In each of the entries below, swap "Where should I click to" for "Where should I tap to" and reproduce the entries with nothing else changed.

:: Dataset records ::
— Start —

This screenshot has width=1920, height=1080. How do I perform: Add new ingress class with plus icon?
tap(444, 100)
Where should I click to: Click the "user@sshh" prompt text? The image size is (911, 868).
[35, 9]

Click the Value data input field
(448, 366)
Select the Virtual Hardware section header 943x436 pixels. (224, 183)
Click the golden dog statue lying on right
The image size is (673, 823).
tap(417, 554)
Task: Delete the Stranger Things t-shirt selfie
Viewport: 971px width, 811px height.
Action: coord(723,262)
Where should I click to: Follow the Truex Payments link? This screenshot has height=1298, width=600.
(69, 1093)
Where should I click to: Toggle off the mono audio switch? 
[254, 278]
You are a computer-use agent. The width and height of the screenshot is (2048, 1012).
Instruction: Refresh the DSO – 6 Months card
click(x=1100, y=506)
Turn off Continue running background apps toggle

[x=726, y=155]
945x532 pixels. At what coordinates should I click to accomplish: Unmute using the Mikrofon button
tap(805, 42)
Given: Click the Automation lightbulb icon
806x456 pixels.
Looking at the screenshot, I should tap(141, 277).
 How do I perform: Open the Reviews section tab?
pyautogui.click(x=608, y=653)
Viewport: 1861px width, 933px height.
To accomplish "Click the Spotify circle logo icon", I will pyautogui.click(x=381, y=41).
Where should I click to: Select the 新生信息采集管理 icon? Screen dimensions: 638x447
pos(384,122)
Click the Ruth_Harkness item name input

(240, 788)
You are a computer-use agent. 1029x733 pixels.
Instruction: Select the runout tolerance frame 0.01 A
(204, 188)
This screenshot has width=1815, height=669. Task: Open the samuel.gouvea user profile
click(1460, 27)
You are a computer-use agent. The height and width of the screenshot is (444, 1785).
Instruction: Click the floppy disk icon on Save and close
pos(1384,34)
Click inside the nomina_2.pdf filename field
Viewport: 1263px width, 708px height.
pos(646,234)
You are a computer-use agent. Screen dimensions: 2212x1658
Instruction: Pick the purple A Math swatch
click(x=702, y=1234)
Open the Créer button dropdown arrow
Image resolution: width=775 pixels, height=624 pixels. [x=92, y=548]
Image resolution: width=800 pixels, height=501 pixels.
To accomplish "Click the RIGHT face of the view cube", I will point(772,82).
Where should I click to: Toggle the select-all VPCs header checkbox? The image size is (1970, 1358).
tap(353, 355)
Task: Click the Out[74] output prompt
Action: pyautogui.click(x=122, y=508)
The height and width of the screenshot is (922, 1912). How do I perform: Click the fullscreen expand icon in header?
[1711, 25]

— End —

:: Correct answer ::
This screenshot has width=1920, height=1080. How do I perform: Add new ingress class with plus icon?
tap(444, 100)
Where should I tap to: Click the "user@sshh" prompt text? The image size is (911, 868).
[35, 9]

Click the Value data input field
(448, 366)
Select the Virtual Hardware section header 943x436 pixels. (224, 183)
Click the golden dog statue lying on right
The image size is (673, 823).
tap(417, 554)
Task: Delete the Stranger Things t-shirt selfie
Viewport: 971px width, 811px height.
Action: coord(723,262)
Where should I tap to: Follow the Truex Payments link? This screenshot has height=1298, width=600.
(69, 1093)
Where should I tap to: Toggle off the mono audio switch? 
[254, 278]
You are a computer-use agent. The width and height of the screenshot is (2048, 1012).
Instruction: Refresh the DSO – 6 Months card
click(x=1100, y=506)
Turn off Continue running background apps toggle

[x=726, y=155]
945x532 pixels. At what coordinates should I click to accomplish: Unmute using the Mikrofon button
tap(805, 42)
Given: Click the Automation lightbulb icon
806x456 pixels.
Looking at the screenshot, I should tap(141, 277).
 How do I perform: Open the Reviews section tab?
pyautogui.click(x=608, y=653)
Viewport: 1861px width, 933px height.
To accomplish "Click the Spotify circle logo icon", I will pyautogui.click(x=381, y=41).
Where should I tap to: Select the 新生信息采集管理 icon? Screen dimensions: 638x447
pos(384,122)
Click the Ruth_Harkness item name input

(240, 788)
You are a computer-use agent. 1029x733 pixels.
Instruction: Select the runout tolerance frame 0.01 A
(204, 188)
This screenshot has width=1815, height=669. Task: Open the samuel.gouvea user profile
click(1460, 27)
You are a computer-use agent. The height and width of the screenshot is (444, 1785).
Instruction: Click the floppy disk icon on Save and close
pos(1384,34)
Click inside the nomina_2.pdf filename field
Viewport: 1263px width, 708px height.
pos(646,234)
You are a computer-use agent. Screen dimensions: 2212x1658
Instruction: Pick the purple A Math swatch
click(x=702, y=1234)
Open the Créer button dropdown arrow
Image resolution: width=775 pixels, height=624 pixels. [x=92, y=548]
Image resolution: width=800 pixels, height=501 pixels.
To accomplish "Click the RIGHT face of the view cube", I will point(772,82).
Where should I tap to: Toggle the select-all VPCs header checkbox? The image size is (1970, 1358).
tap(353, 355)
Task: Click the Out[74] output prompt
Action: pyautogui.click(x=122, y=508)
The height and width of the screenshot is (922, 1912). How do I perform: Click the fullscreen expand icon in header?
[1711, 25]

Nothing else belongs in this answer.